Here is the full mapping file:
openapi-processor-mapping: v6
options:
# the root package of the generated interfaces/model. The package folder tree will be created
# inside {targetDir} configured in the project file. The generated interfaces and models will
# be placed into the "api" and "model" subpackages of packageName:
# - interfaces => "${packageName}.api"
# - models => "${packageName}.model"
package-name: io.openapiprocessor.openapi
# generate javadoc from OpenAPI description properties
javadoc: true
# run the generated code through a code formatter
format-code: true
# use bean validations with jakarta package name
bean-validation: jakarta
# use java records instead of pojos
model-type: record
map:
types:
- type: Bar => io.openapiprocessor.samples.Bar (1)
- type: Pageable => org.springframework.data.domain.Pageable (2)
- type: BarPage => org.springframework.data.domain.Page<io.openapiprocessor.samples.MappedBar> (2)
1 | this one tells the processor to use our kotlin Bar instead of generating a java Bar record. |
2 | and this two map the paging schemas from the OpenAPI to Spring`s java types. |
Next we look at the generated java interface.

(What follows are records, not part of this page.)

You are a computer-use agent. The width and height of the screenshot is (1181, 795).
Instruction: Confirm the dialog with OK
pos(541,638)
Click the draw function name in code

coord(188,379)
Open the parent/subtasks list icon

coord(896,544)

the generated java interface
The generated java interface of our API is shown below.
It uses Spring`s page types and also happily uses our Kotlin version of Bar
. No problem here with referencing the Kotlin class from the generated java interface.

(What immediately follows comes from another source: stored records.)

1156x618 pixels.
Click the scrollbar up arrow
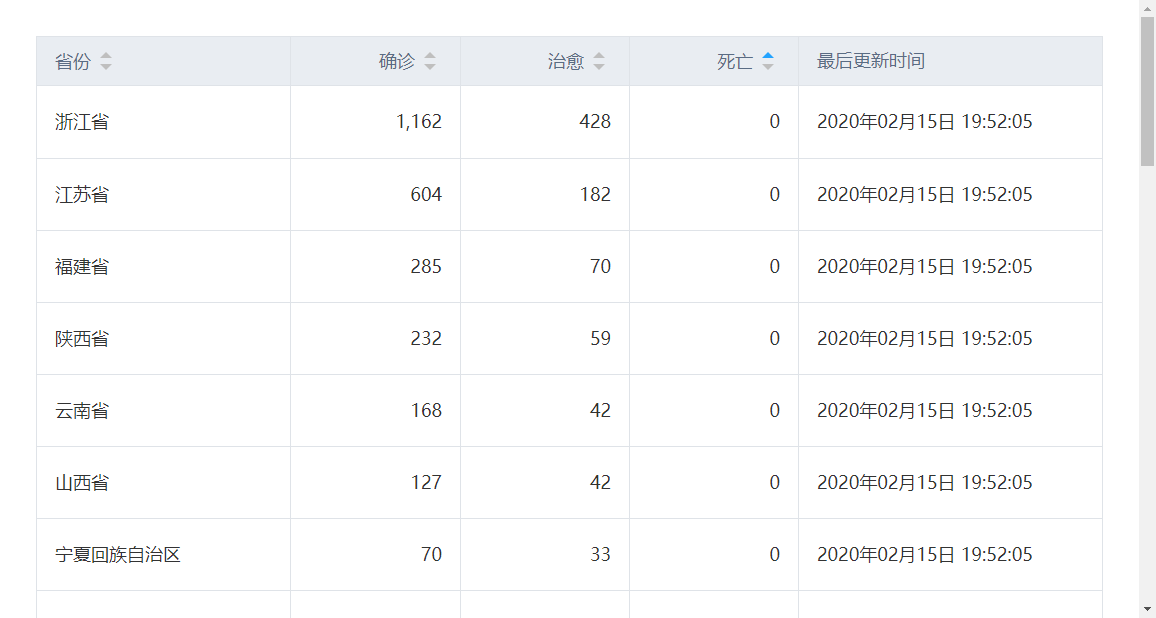click(x=1148, y=9)
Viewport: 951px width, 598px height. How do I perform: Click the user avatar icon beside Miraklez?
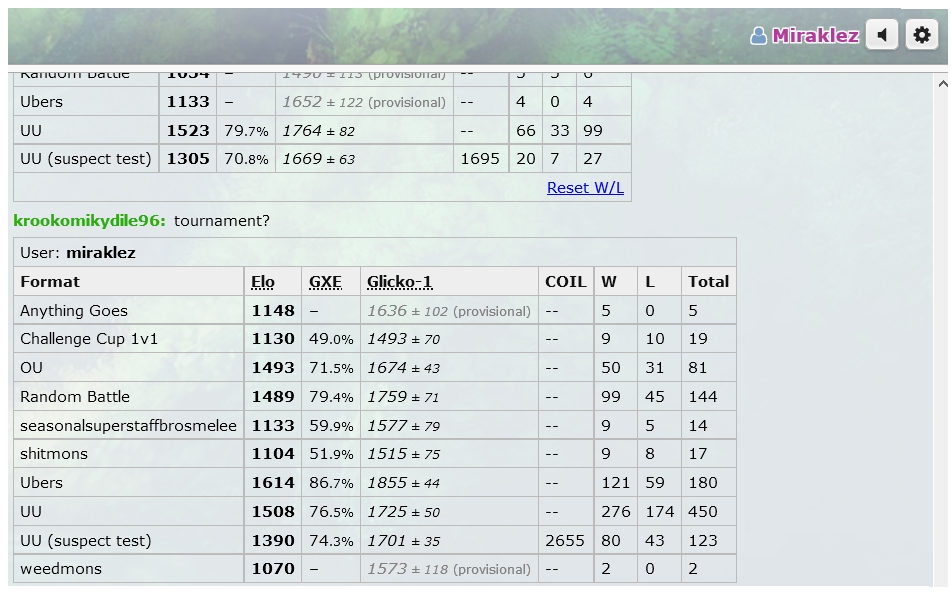coord(759,36)
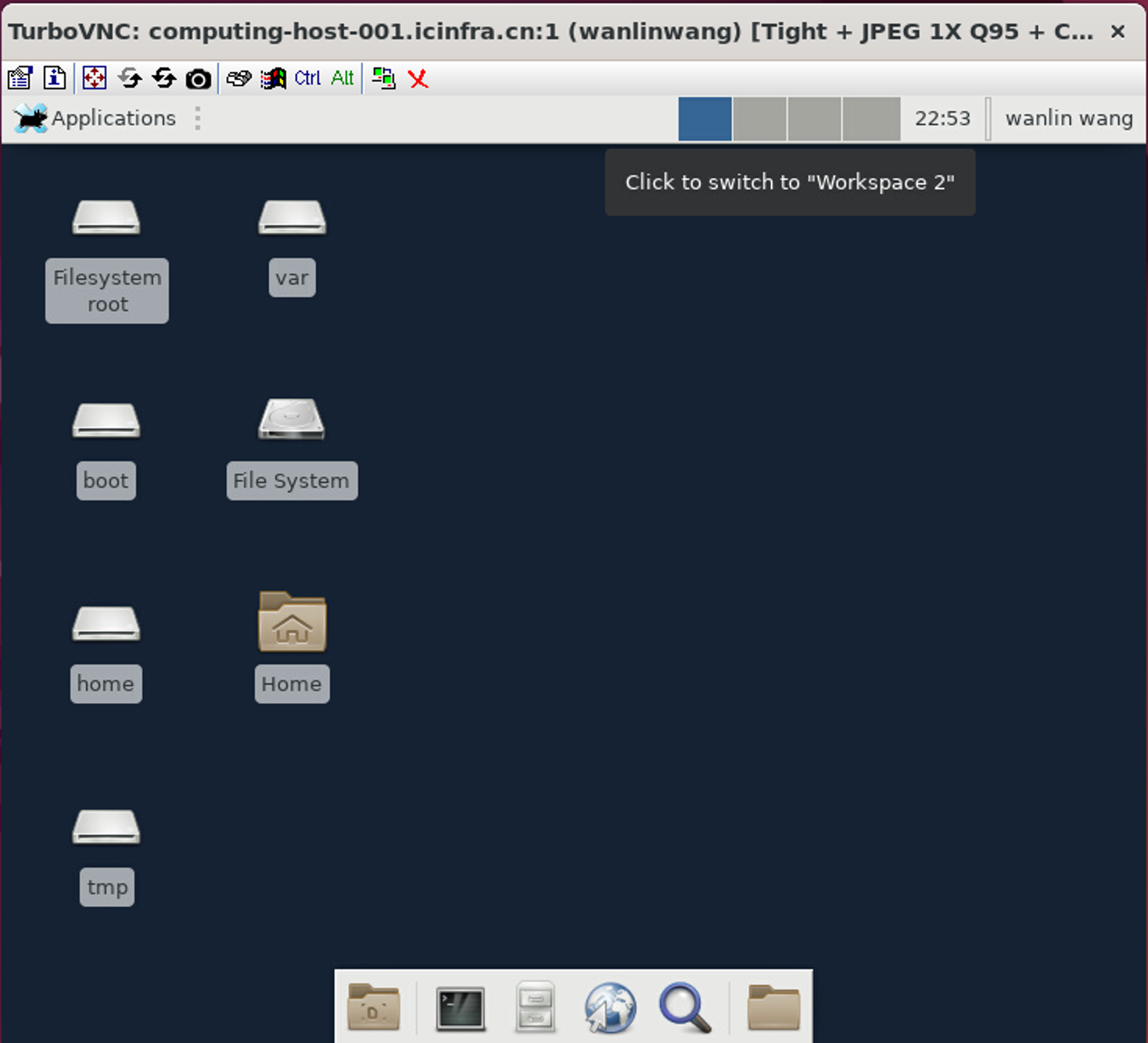Open the web browser in the dock
The image size is (1148, 1043).
coord(610,1008)
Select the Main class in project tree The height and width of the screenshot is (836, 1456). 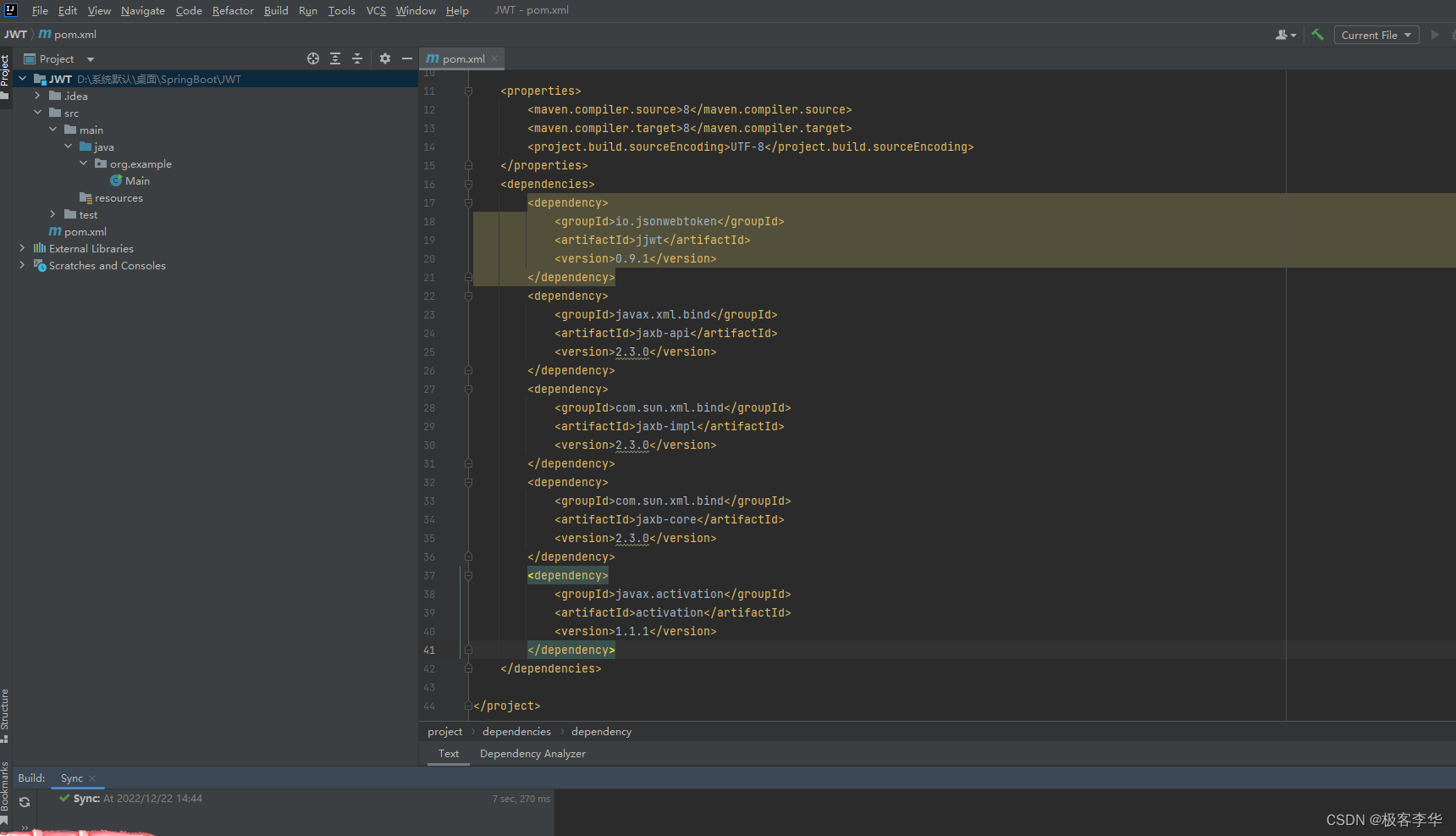[x=136, y=180]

package io.openapiprocessor.openapi.api;
import io.openapiprocessor.openapi.support.Generated;
import io.openapiprocessor.samples.Bar;
import jakarta.validation.Valid;
import jakarta.validation.constraints.NotNull;
import org.springframework.data.domain.Page;
import org.springframework.data.domain.Pageable;
import org.springframework.web.bind.annotation.GetMapping;
import org.springframework.web.bind.annotation.PostMapping;
import org.springframework.web.bind.annotation.RequestBody;
@Generated(value = "openapi-processor-spring", version = "2024.1")
public interface BarApi {
/**
* echo a Bar.
* simple sample endpoint.
*
* @return the echoed Bar
*/
@PostMapping(path = "/bar", consumes = {"application/json"}, produces = {"application/json"})

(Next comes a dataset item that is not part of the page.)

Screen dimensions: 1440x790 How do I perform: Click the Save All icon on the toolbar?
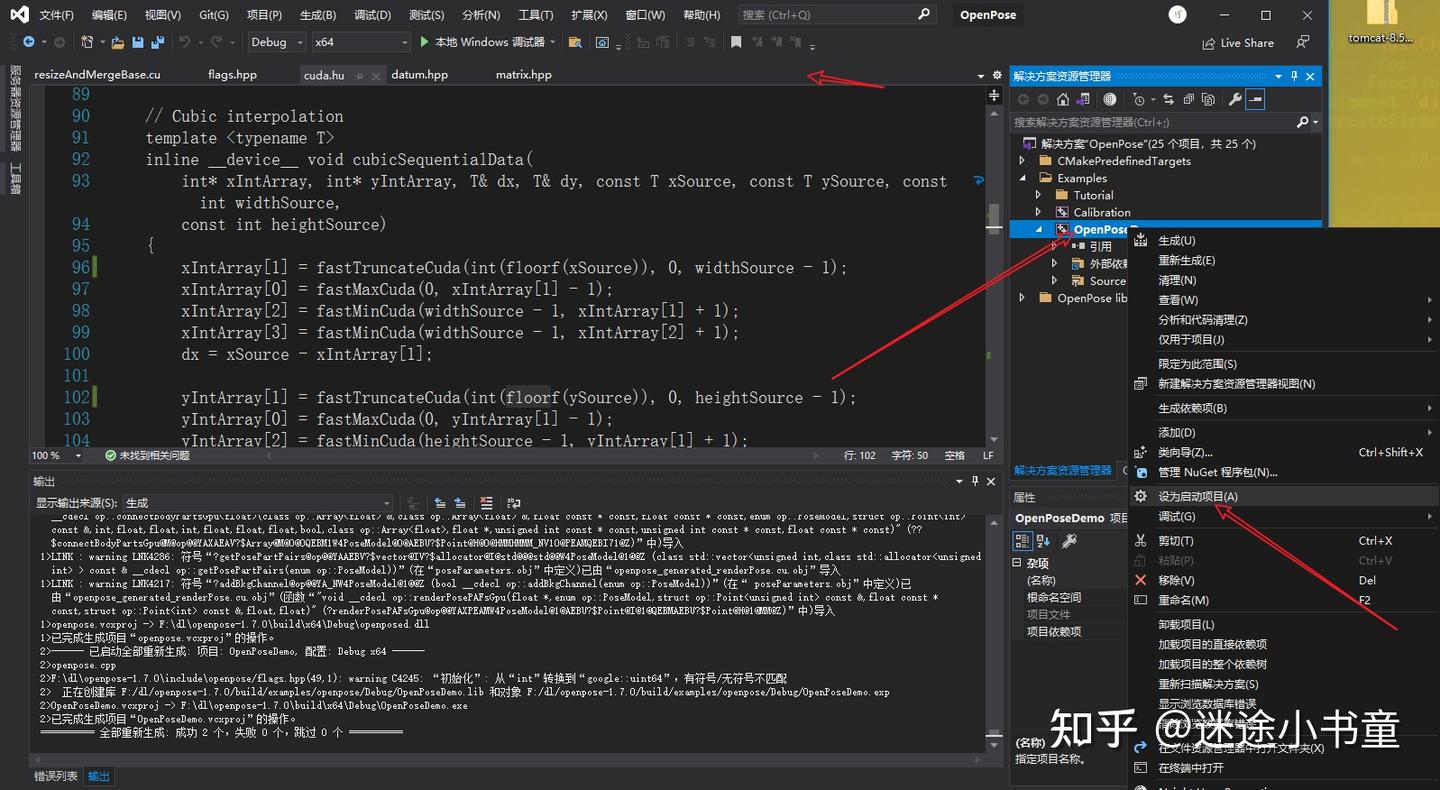click(x=160, y=42)
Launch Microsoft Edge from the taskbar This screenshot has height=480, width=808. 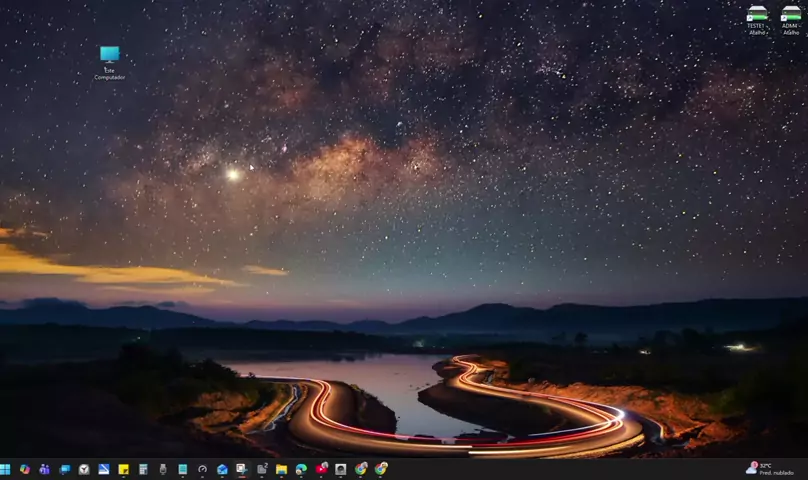(x=301, y=469)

Bar echoBar(@RequestBody @Valid @NotNull Bar body); (1)
/**
* get Bar pages.
* simple sample endpoint.
*
* @return a pages of Bar
*/
@GetMapping(path = "/bars", produces = {"application/json"})
Page<Bar> getBars(@Valid Pageable pageable); (2)
}
1 | here it is using the Kotlin Bar class. |
2 | here it is using Spring’s pageable types. |
package io.openapiprocessor.samples
import jakarta.validation.constraints.NotNull
data class Bar(@NotNull val bar: String = "bar")
What’s left is the Kotlin implementation of the generated java interface.
Kotlin implementation
We can simply implement the interface as if it is a Kotlin interface.
package io.openapiprocessor.samples
import io.openapiprocessor.openapi.api.BarApi
import org.springframework.data.domain.Page
import org.springframework.data.domain.PageImpl
import org.springframework.data.domain.Pageable
import org.springframework.web.bind.annotation.RestController
import java.util.*
@RestController
class ApiController: BarApi {
override fun echoBar(bar: Bar): Bar {
return bar
}
override fun getBars(pageable: Pageable?): Page<Bar> {
return PageImpl(listOf(
Bar("value 1"),
Bar("value 2")
))
}
}
What is important here is that it hides all the Spring and Bean Validation annotation noise and that I don’t have to fight with the annotations to get the details right. :-)
From my experience I can tell that you don’t look very often at the generated interfaces. Why care if it is Java or Kotlin? If I can work with Kotlin I should be qualified to read and understand the Java interfaces. :-)
summary
This little article described how the openapi-processor can easily be used in a Kotlin project. It also mapped an OpenAPI type to a Kotlin class that is referenced in the generated java API interface. No problem. Kotlin does handle the mixed Kotlin Java code.